Selected extract Start Marker

READ MORE: SNP hopes for last-minute deal with May on Brexit Bill

When it comes to the numbers, Scotland might be said to be playing a smart game already. The latest statistics from the National Registrar for Scotland, published last week, showed the population reaching a high of 5,424,800, up 20,000 in a year. Migration remained the biggest factor, but the numbers are down from 31,700 to 23,900. More worrying still, there were 3800 more deaths than births.

Put this in the context of an ageing population that is growing by the day and Scotland is, at best, only nibbling at the edges of the problem. Like Germany, like many western countries, Scotland needs migrants and refugees if we are to keep raising the money that pays for the standard of living we want. But Germany, having opened its doors to hundreds of thousands of refugees, is now held to be the example that discourages les autres. Open the door too wide, as Chancellor Angela Merkel learned, and you invite a backlash.

Too often, though, we take the short term view of migration when its effects often take generations to play out. Who is to say that 50 years from now the continuation of the German economic miracle won’t be ascribed to the refugee policy of 2015?

Selected extract End Marker

# Activity A
Reproduce the records from the line containing "The height and" through the end of the records, leaving out the pictures.
The passage on Scotland's population and migration and the records that follow it are separate material.

Working data Start Marker

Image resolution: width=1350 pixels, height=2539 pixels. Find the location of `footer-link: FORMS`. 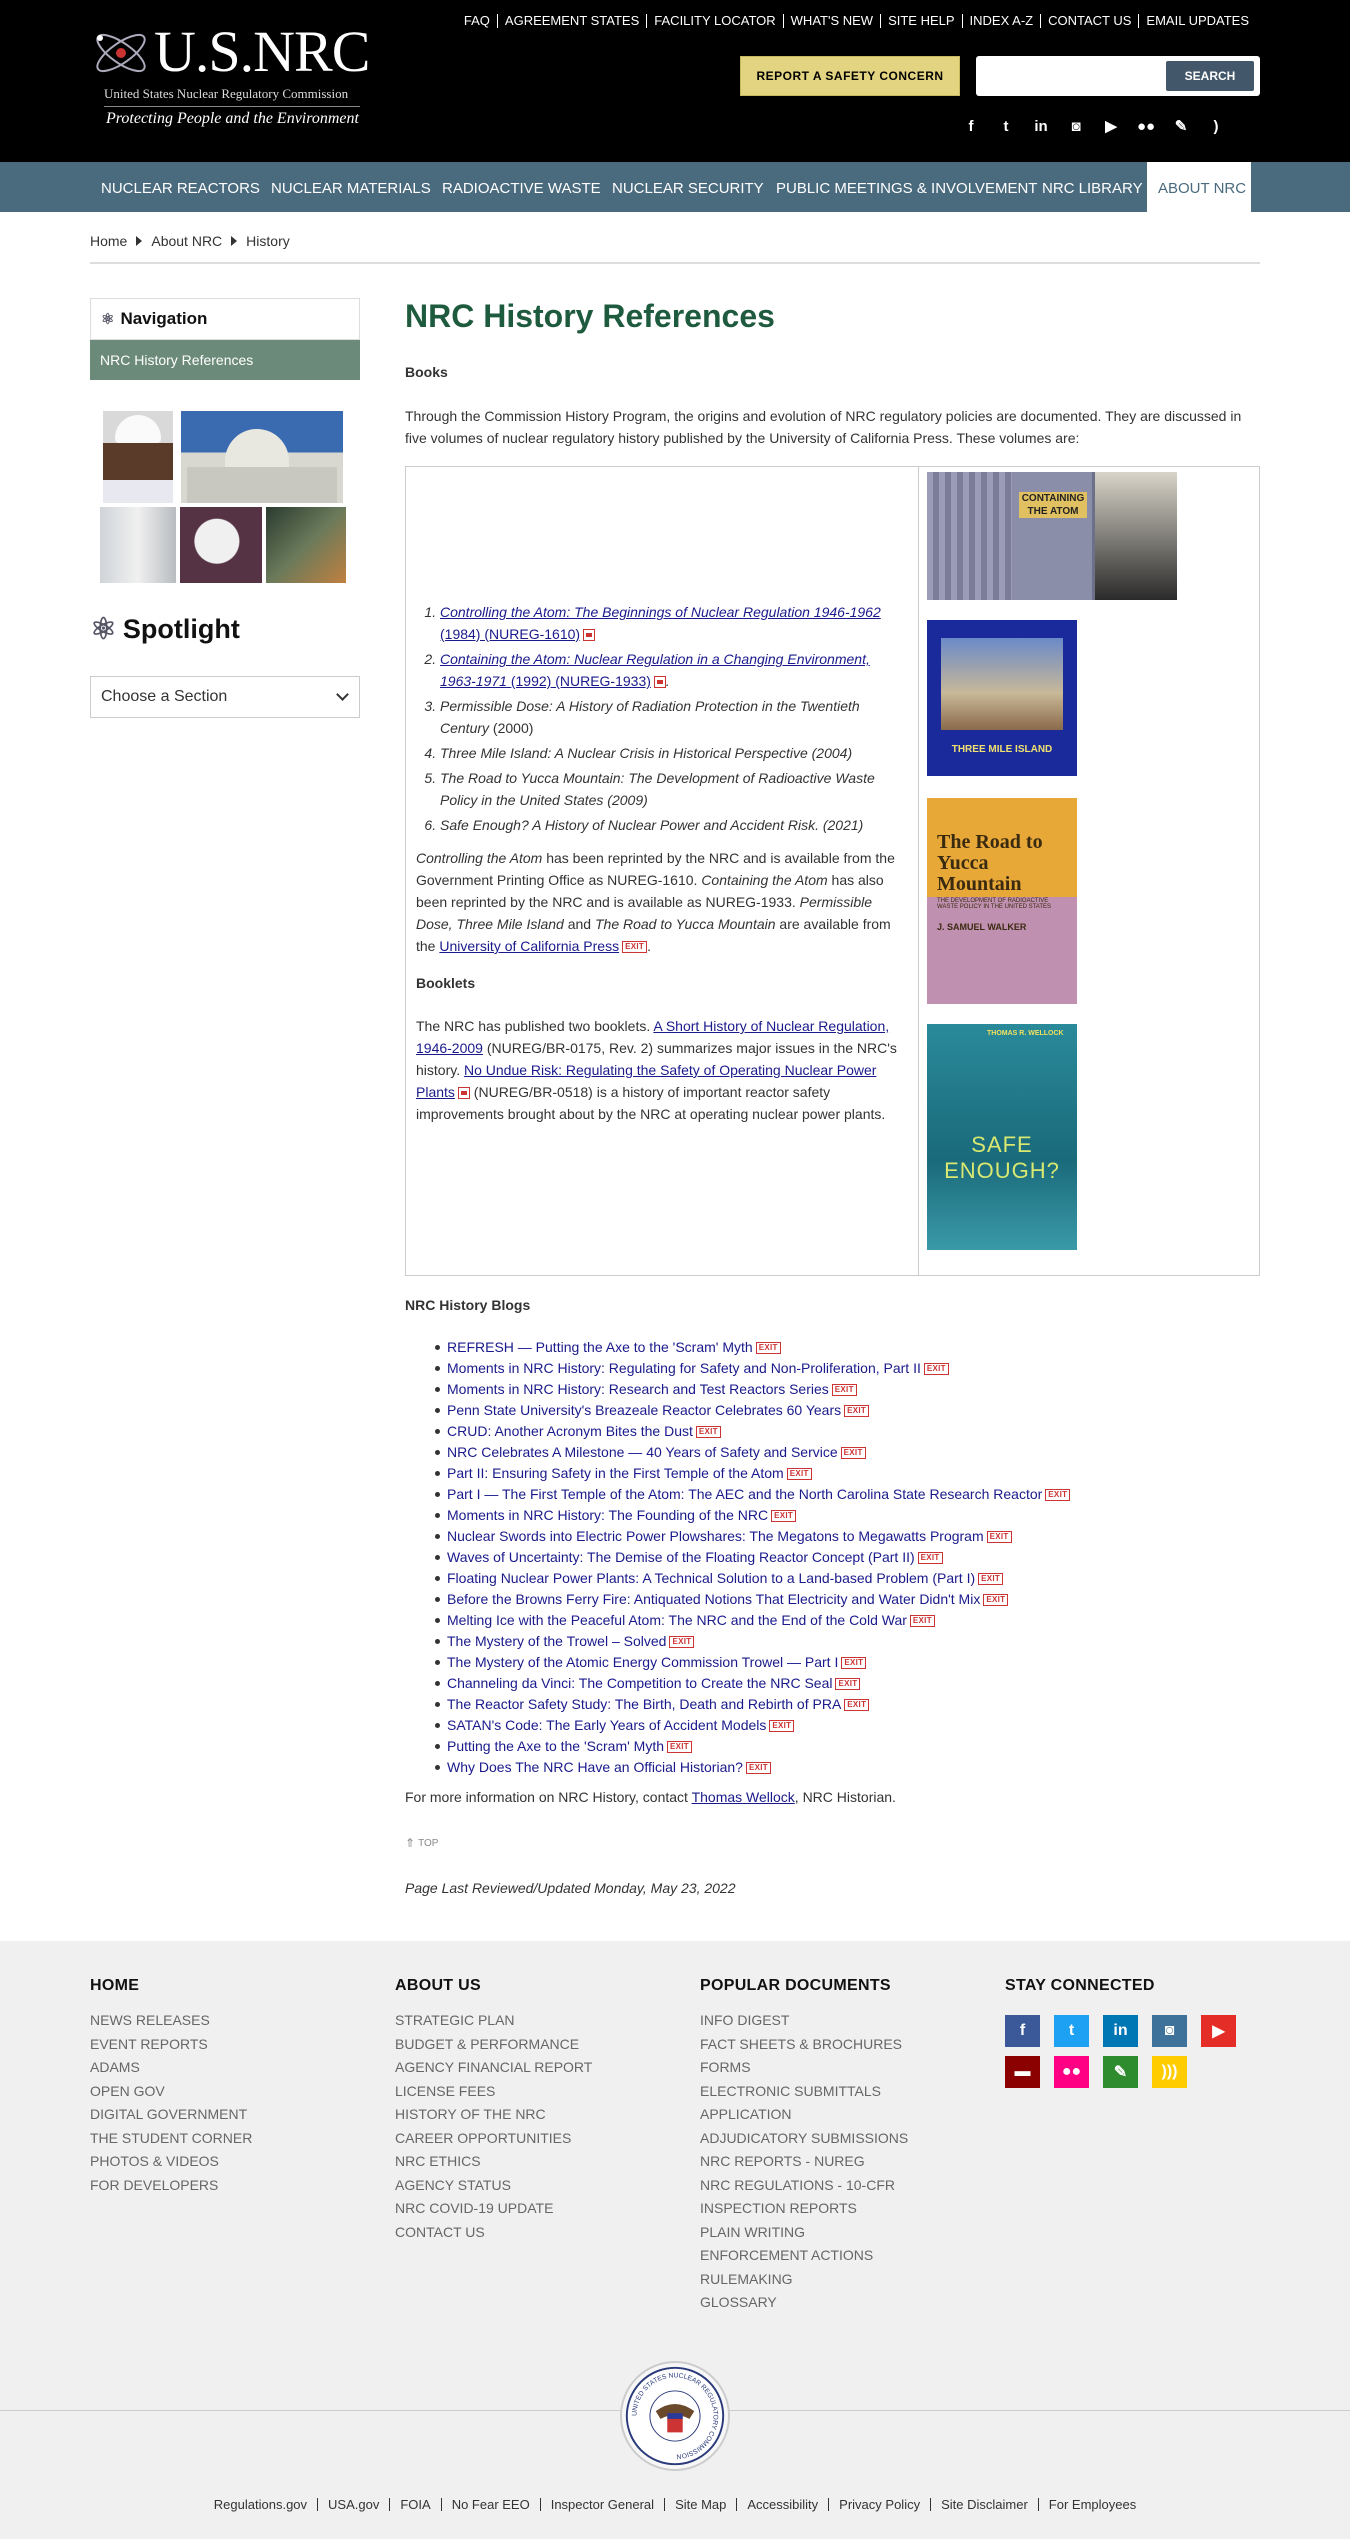

footer-link: FORMS is located at coordinates (804, 2068).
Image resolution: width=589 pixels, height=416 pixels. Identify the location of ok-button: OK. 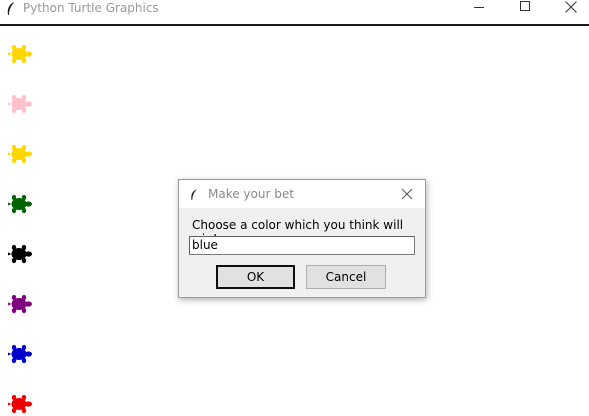
(256, 277).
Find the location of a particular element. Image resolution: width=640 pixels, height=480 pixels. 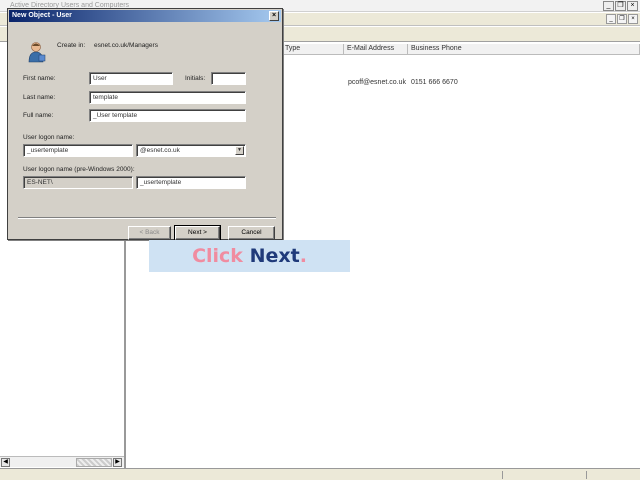

scroll-thumb is located at coordinates (94, 462).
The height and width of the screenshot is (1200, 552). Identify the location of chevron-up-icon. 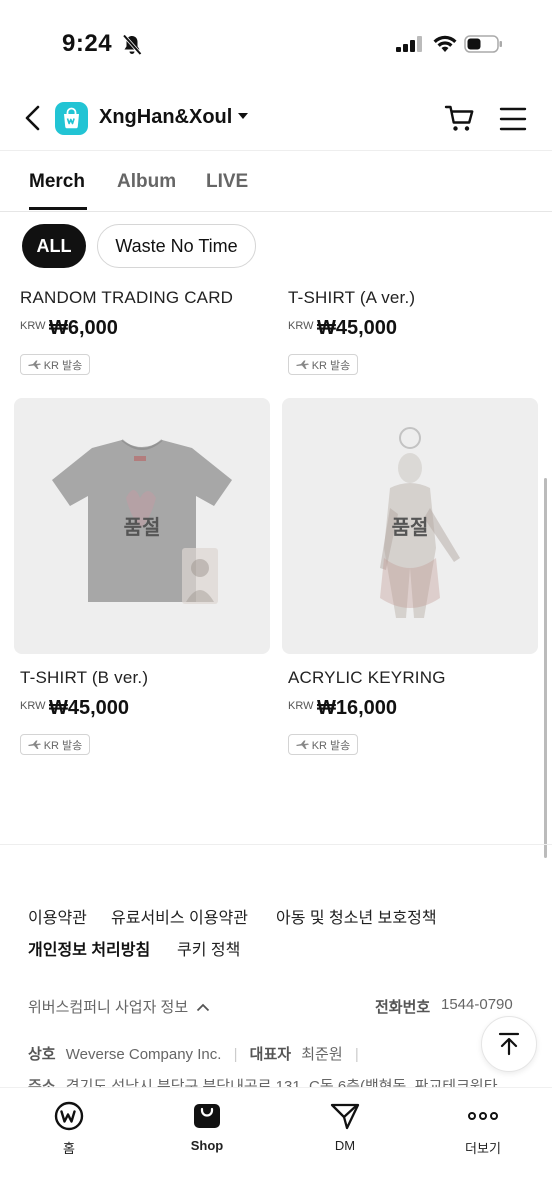
(204, 1008).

Working data End Marker

# Activity B
Pick up the passage on Scotland's population and migration after its last sentence and continue it.

# Expected answer A
The height and width of the screenshot is (1200, 552). Identify the location of chevron-up-icon. 
(204, 1008).

# Expected answer B
All Scottish political parties need to show more of the vision thing about immigration. It is one thing to argue for Scotland to have powers over immigration, but it is not at all clear what we would do with them. Would Scotland be a more welcoming place to migrants and refugees, or is that something, like a willingness to pay more for public services, that we like to cherish in the abstract more than we want to test in reality? Would we shy away from opening the doors for fear people would simply use Scotland as a gateway to England?

The population is a lot more grown up about immigration than politicians believe, if only for purely selfish reasons. We’ve got the shiny new video, we’ve got the numbers, now let’s get some backbone.